• **What you are asked to do**: Rewrite the part of the listing that opens with the line containing "Screen dimensions: 426x133" and closes with the line containing "Task: Open the Traces tab", replacing "chevron" with "arrow" and changing nothing else. Leave the pictures out of your answer.

• **Records**:
※ ※ ※
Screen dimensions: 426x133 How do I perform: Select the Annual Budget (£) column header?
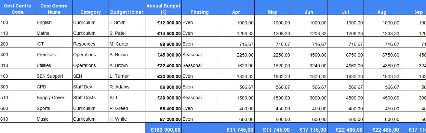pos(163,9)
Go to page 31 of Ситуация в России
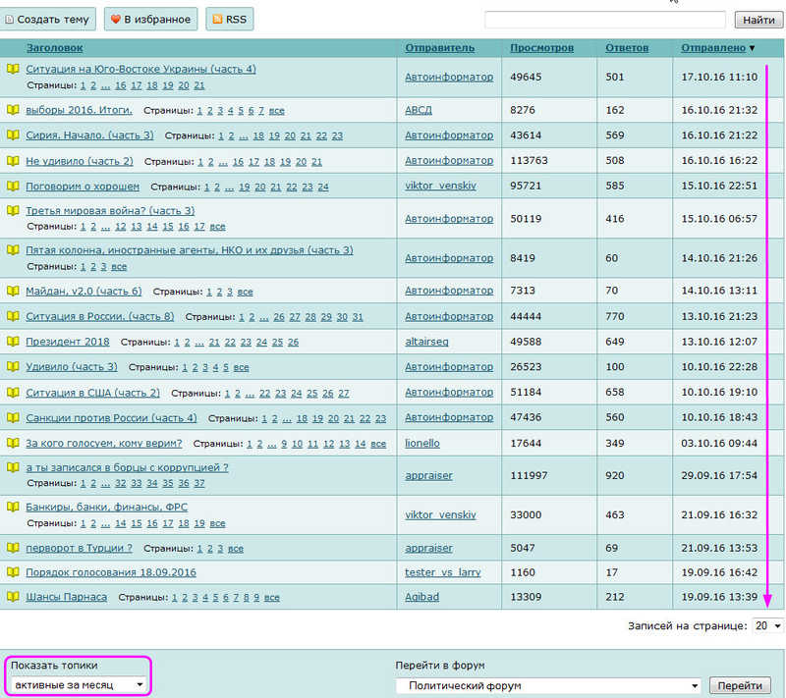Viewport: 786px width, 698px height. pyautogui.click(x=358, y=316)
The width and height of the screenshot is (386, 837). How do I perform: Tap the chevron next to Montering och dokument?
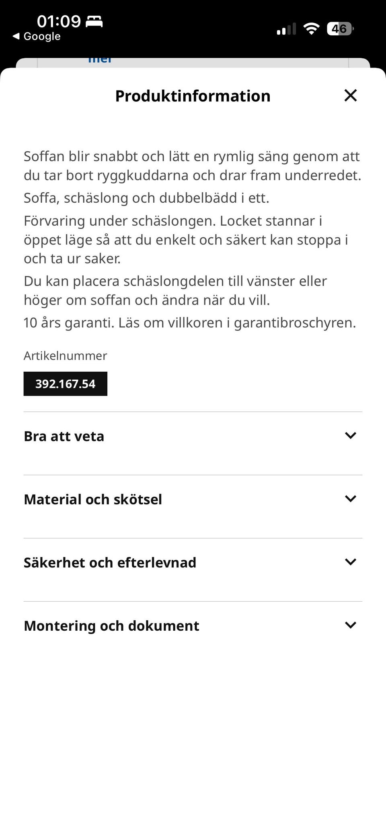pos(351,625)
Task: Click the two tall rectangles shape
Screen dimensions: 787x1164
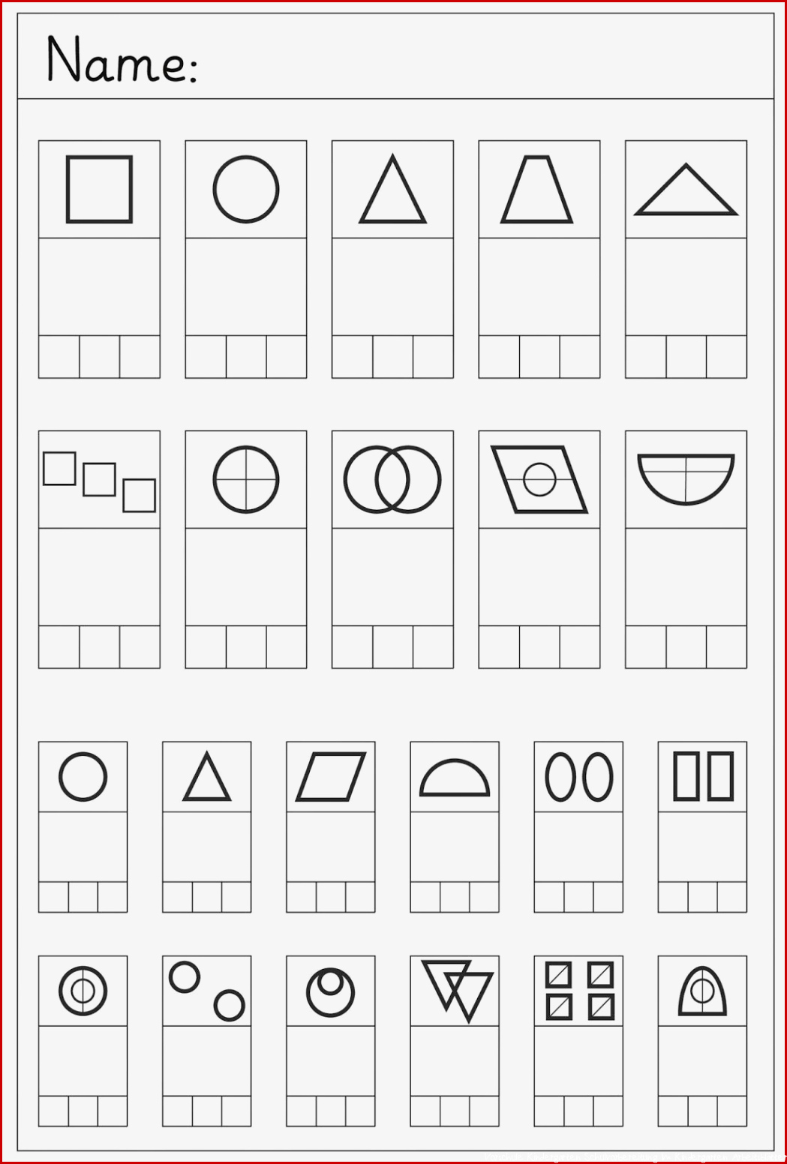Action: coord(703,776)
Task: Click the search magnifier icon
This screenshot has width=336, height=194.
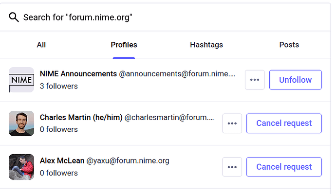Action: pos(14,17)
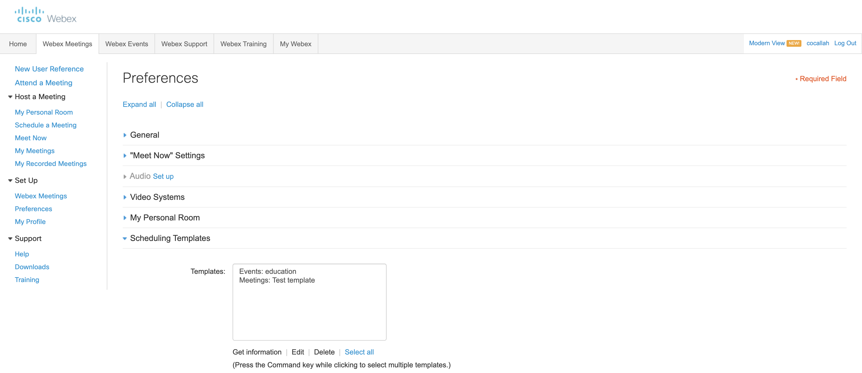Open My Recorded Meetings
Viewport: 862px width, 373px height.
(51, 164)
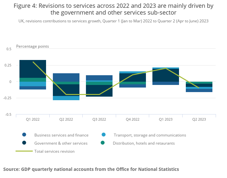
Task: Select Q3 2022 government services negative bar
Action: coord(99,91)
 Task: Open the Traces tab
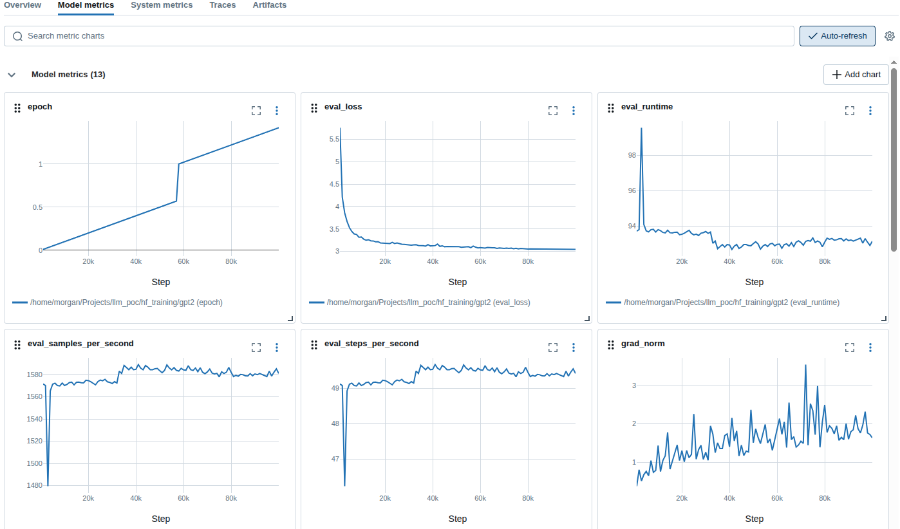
※ ※ ※
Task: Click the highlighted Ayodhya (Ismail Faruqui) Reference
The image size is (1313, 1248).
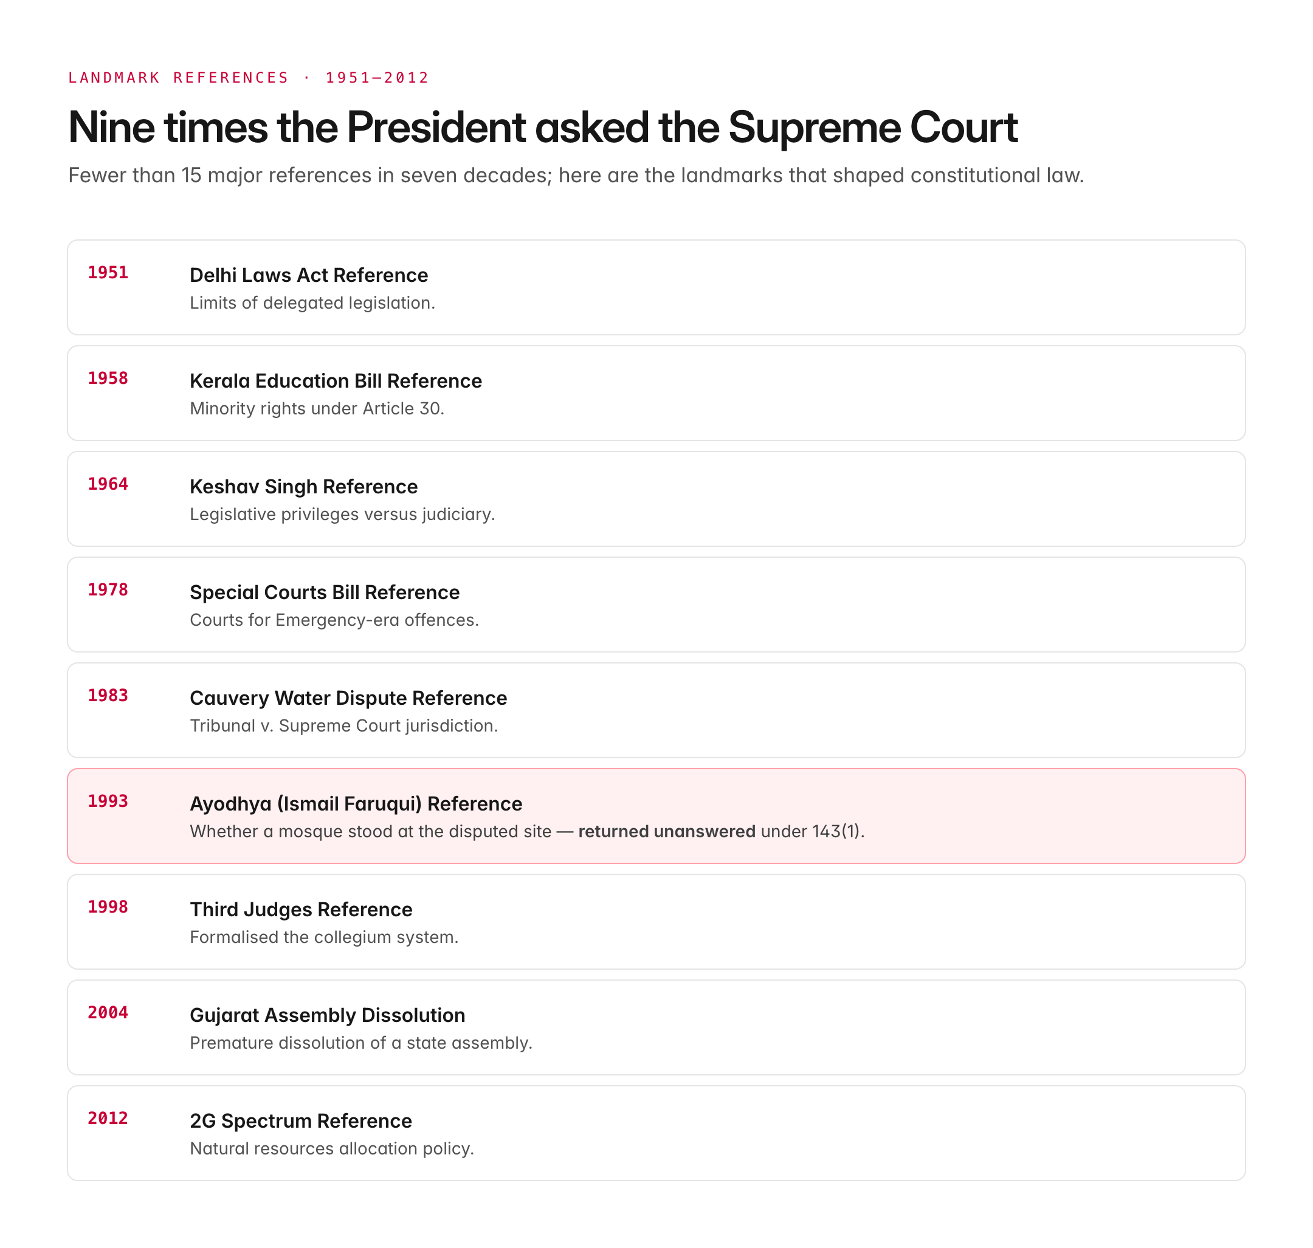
※ ※ ※
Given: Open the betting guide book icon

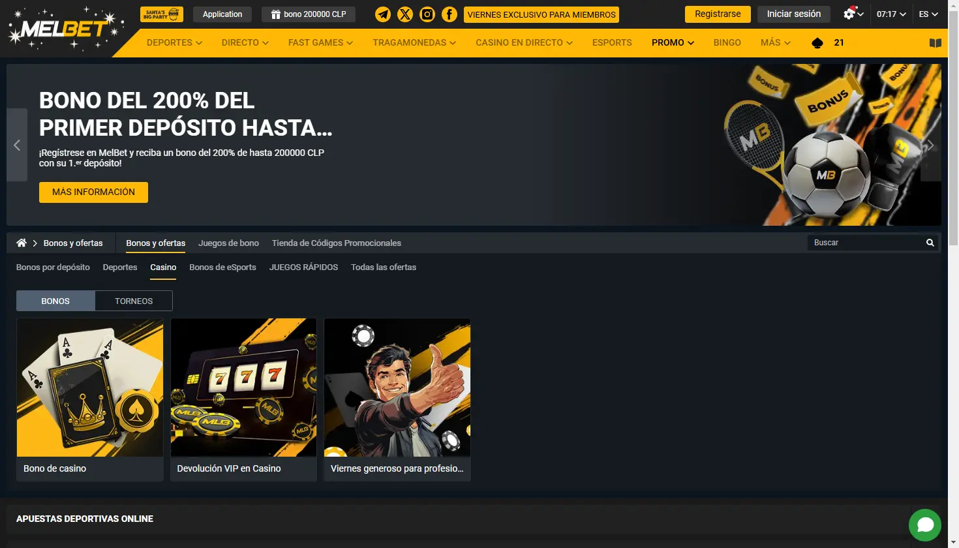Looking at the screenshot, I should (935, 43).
※ ※ ※
• **Result of this task**:
Screen dimensions: 426x133 How do I perform: Select the Annual Budget (£) column header?
pos(163,9)
Go to page 31 of Ситуация в России
Viewport: 786px width, 698px height. pyautogui.click(x=358, y=316)
The width and height of the screenshot is (386, 837). How do I perform: Tap the arrow next to Montering och dokument?
pos(351,625)
Task: Click the two tall rectangles shape
Screen dimensions: 787x1164
Action: coord(703,776)
Task: Click the search magnifier icon
This screenshot has width=336, height=194.
Action: pos(14,17)
Open My Recorded Meetings
Viewport: 862px width, 373px height.
(51, 164)
Task: Select Q3 2022 government services negative bar
Action: coord(99,91)
 Task: Open the Traces tab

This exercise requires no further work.